Le fasce di Van Allen fanno tutto da sé


Da dove vengono gli elettroni accelerati a velocità relativistiche nella fasce di Van Allen? Dallo spazio esterno, o sono accelerati in loco? Gli astronomi se lo chiedono da decenni, e la missione NASA Radiation Belt Storm Probes ha trovato la risposta. Lo studio su Science.


di Nicola Nosengo


Non si può dire che abbiano perso tempo. Lanciate meno di un anno fa (era il 30 agosto del 2012) le due sonde gemelle della NASA Van Allen Radiation Belt Storm Probes hanno già permesso ai ricercatori di risolvere uno dei misteri chiave sulla fasce di Van Allen, le due ciambelle di radiazione che circondano la Terra, scoperte nel 1958. Si sa da tempo che le fasce contengono elettroni accelerati a velocità relativistiche (ovvero, prossime a quelle della luce).

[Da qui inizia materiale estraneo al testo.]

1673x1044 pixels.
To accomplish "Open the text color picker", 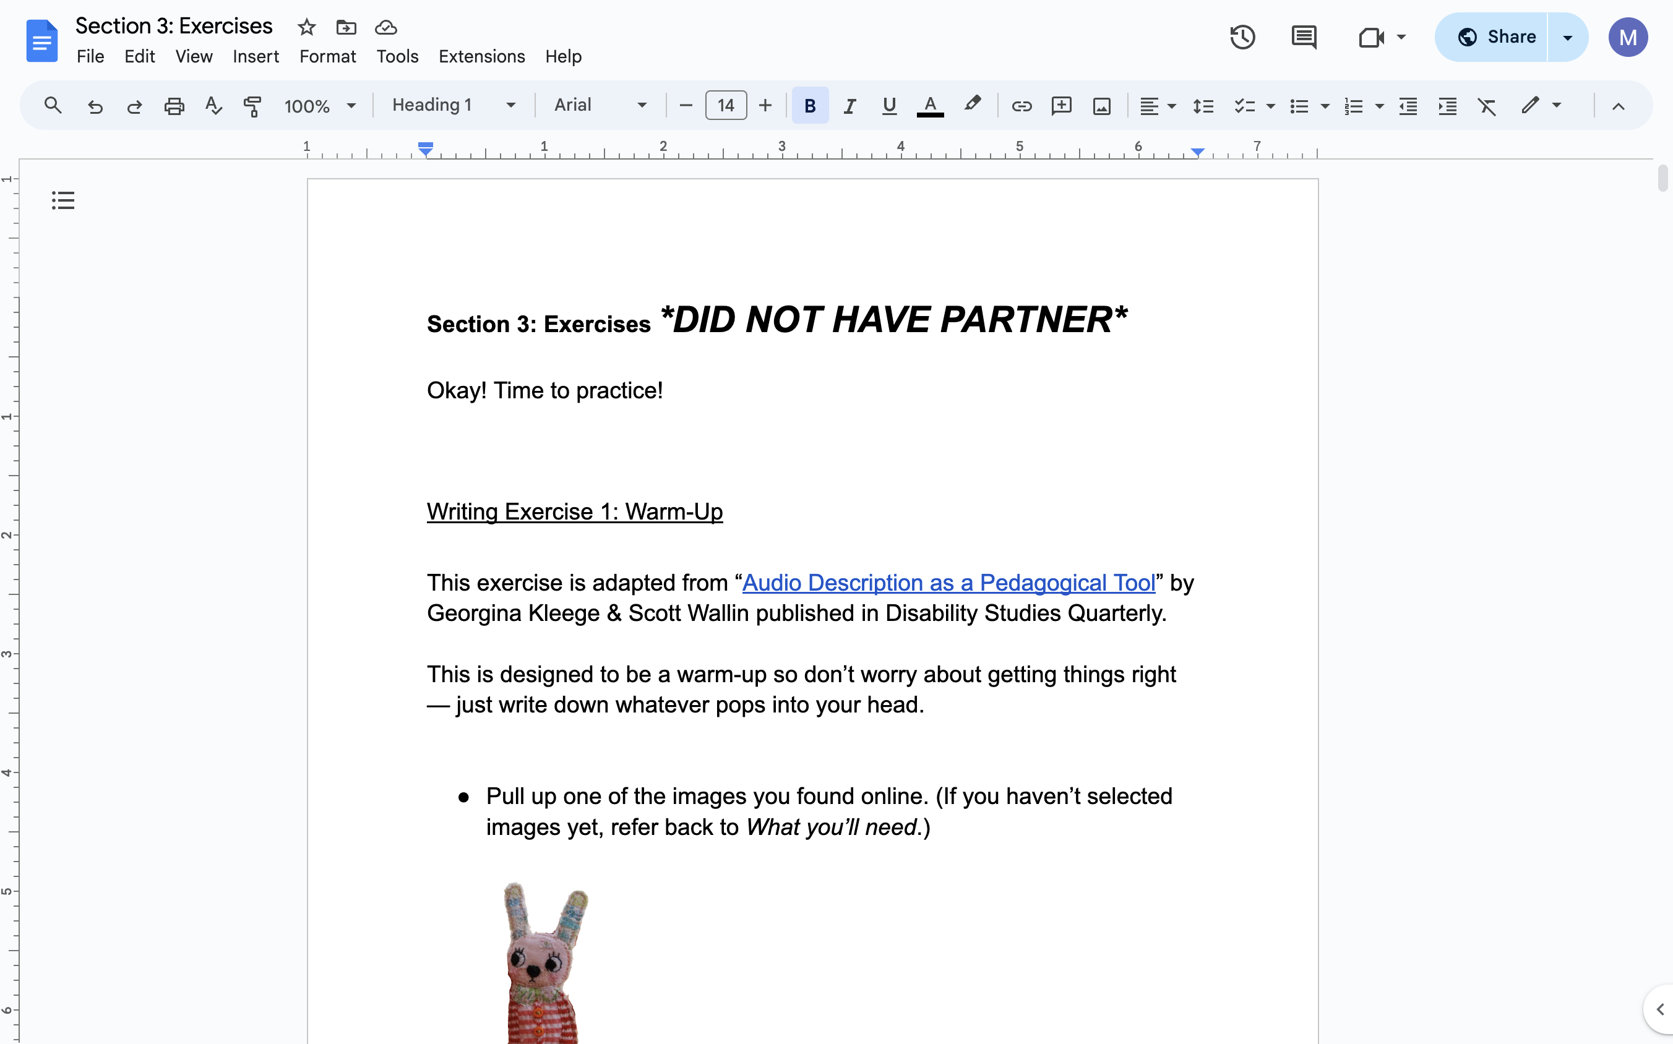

Dall’inizio degli anni Novanta diversi satelliti fornivano dati sull’argomento, indicando strutture e dinamiche complesse difficili da spiegare con le attuali teorie. Ma da dove venissero proprio non si capiva. In campo c’erano due teorie: che quegli elettroni venissero trasportati da una riserva di particelle ad alta energia poste fuori dalle fasce stesse (la teoria della diffusione radiale), oppure che qualche meccanismo lì accelerasse in loco. Insomma, che si tratti di elettroni ‘nativi’ delle fasce di Van Allen.